Vaak is het een combinatie van de volgende factoren: een slappe uitspraak, hoog spreektempo, in elkaar schuiven van woorden, woorden niet volledig uitspreken, lettergrepen overslaan, herhalen van woorden en klanken, gebruik van stopwoorden en/of starters, veel versprekingen, goed beginnen en dan sneller gaan, zachter worden, lettergrepen overslaan, monotoon spreken of steeds eenzelfde intonatiepatroon, moeilijkheden met het formuleren van gedachten (ook schriftelijk).
Oorzaak
Een in aanleg zwak taalgevoel. Een zwakke luistervaardigheid. Moeilijk beoordelen van het eigen spreken (feedback) waardoor men zichzelf niet corrigeert.
Gevolg
Een slechte verstaanbaarheid die de communicatie tussen spreker en luisteraar bemoeilijkt. Bij kinderen kan dit leiden tot gedragsproblemen. Ook bij volwassenen heeft een verminderde verstaanbaarheid invloed op het contact met anderen. Een minder duidelijke presentatie heeft gevolgen voor de overdracht van informatie. Bij beroepskeuze of solliciteren kan dit een rol spelen.
Logopedie
De logopedist doet onderzoek en maakt een (video)bandopname om inzicht te geven in de oorzaak van het onduidelijke spreken. De logopedist geeft luister- en articulatietraining, oefeningen voor vertraging van het spreektempo en verbeteren van de intonatie. Belangrijk is het stimuleren van de eigen feedback op het spreken.
7. Bij stotteren
Wanneer de spraak niet vloeiend is.
Er kan sprake zijn van het herhalen van klanken, lettergrepen of woorden, het verlengen van klanken, het blokkeren van de spraak. Daarnaast kunnen er begeleidende symptomen voorkomen, zoals; het meebewegen van gezicht en/of lichaamsdelen, transpireren, vermijden van bepaalde klanken/woorden en/of spreeksituaties.
Oorzaak
Een zwakke aanleg voor timing van de spraakbewegingen. Deze aanleg is vaak erfelijk maar dat wil niet zeggen dat iedereen met deze aanleg in de familie gaat stotteren. Daarnaast kunnen ook mensen zonder familiaire aanleg gaan stotteren. Omgevingsfactoren kunnen het stotteren doen toenemen of in stand houden.
Gevolg
Meer of minder ernstige communicatieproblemen, spreekangst, minderwaardigheidsgevoelens, verminderd beroepsperspectief, het vermijden van sociale contacten.

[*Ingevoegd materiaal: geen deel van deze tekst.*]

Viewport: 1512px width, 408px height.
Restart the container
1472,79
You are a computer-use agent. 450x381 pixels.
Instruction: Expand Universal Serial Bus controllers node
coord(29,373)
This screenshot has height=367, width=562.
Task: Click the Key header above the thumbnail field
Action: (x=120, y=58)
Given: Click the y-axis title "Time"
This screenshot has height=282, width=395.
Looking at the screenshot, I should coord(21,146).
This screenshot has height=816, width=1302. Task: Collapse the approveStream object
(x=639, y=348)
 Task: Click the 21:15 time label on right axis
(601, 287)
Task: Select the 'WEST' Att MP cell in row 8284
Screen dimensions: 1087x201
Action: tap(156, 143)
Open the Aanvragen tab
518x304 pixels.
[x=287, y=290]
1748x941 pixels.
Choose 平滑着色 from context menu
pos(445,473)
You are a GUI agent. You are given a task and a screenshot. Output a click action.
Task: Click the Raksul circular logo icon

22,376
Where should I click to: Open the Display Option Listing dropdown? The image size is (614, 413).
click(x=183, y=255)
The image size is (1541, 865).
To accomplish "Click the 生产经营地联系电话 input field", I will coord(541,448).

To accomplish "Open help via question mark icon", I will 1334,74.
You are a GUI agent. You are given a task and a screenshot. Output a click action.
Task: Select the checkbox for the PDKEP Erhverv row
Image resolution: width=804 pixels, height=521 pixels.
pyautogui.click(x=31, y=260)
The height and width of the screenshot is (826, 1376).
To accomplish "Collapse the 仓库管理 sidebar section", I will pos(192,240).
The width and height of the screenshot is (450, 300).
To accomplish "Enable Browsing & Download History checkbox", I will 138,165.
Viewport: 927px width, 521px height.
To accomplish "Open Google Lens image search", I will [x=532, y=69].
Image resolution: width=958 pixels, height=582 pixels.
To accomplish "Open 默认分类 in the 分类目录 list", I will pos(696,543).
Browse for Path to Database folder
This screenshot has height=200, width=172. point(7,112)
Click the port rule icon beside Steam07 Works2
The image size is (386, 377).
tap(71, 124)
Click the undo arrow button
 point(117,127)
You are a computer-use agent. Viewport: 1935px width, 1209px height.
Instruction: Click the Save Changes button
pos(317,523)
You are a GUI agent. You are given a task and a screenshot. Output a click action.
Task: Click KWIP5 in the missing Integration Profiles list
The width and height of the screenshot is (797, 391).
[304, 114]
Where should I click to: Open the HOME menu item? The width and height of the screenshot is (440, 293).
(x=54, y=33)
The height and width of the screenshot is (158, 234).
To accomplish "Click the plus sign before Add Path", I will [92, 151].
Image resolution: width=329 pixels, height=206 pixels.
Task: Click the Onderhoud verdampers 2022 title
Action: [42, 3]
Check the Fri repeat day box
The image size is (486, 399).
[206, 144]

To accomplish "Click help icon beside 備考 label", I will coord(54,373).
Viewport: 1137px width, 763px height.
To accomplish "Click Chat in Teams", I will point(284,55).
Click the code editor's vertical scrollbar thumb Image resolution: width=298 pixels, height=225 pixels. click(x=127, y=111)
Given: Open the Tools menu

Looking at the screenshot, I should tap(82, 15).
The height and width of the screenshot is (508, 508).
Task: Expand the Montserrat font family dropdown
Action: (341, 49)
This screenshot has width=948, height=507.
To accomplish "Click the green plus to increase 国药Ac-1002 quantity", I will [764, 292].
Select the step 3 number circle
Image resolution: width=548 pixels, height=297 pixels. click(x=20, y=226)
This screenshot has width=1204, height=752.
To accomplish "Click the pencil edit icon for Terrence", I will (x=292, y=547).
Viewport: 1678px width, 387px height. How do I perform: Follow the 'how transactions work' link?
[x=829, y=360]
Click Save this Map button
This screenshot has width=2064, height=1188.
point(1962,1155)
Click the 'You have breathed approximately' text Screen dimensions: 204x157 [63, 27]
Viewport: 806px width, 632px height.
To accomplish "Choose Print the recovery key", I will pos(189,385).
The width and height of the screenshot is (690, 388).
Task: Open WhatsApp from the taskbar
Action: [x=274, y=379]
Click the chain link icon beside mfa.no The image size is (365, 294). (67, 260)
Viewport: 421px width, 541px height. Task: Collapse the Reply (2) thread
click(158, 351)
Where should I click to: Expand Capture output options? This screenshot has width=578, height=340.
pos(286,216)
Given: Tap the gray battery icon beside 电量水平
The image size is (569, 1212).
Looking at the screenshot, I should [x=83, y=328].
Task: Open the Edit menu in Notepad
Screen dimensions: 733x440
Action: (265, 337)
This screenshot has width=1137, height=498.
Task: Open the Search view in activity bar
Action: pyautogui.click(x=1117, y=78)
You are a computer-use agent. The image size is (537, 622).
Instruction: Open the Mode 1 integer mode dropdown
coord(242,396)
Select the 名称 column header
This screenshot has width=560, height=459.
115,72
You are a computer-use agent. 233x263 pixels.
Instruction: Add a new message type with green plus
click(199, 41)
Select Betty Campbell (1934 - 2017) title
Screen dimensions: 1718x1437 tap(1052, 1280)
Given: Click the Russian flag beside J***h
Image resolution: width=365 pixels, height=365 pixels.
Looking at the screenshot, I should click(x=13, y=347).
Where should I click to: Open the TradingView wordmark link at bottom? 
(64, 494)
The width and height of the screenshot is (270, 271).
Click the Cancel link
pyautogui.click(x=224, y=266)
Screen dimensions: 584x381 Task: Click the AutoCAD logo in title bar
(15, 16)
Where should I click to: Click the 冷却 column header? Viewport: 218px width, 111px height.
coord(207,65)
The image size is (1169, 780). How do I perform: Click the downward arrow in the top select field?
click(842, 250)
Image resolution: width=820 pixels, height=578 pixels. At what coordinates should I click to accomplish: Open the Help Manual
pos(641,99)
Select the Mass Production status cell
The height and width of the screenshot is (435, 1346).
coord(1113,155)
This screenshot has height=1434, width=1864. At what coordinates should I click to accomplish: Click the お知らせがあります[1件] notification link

Logopedie / stottertherapie
De logopedie doet onderzoek en bekijkt hoe het stotteren zich heeft ontwikkeld en in welke fase het stotteren is. De therapie wordt daarop afgestemd. Dit kan betekenen dat de logopedist een advies geeft voor behandeling elders, bijvoorbeeld bij een logopedist / stottertherapeut of een regionaal centrum voor stottertherapie.
Stotteren bij jonge kinderen is vaak moeilijk te herkennen, omdat het meestal geleidelijk ontstaan. Zo vroeg mogelijk ingrijpen is wel uiterst belangrijk, want bij 5% van deze kinderen kan onvloeiende spraak zich ontwikkelen tot chronisch stotteren.
Bij twijfels over stotteren bij kinderen is het belangrijk advies te vragen bij een logopedist. Door vroeg in te grijpen kunnen ernstige stotterproblemen voorkomen worden.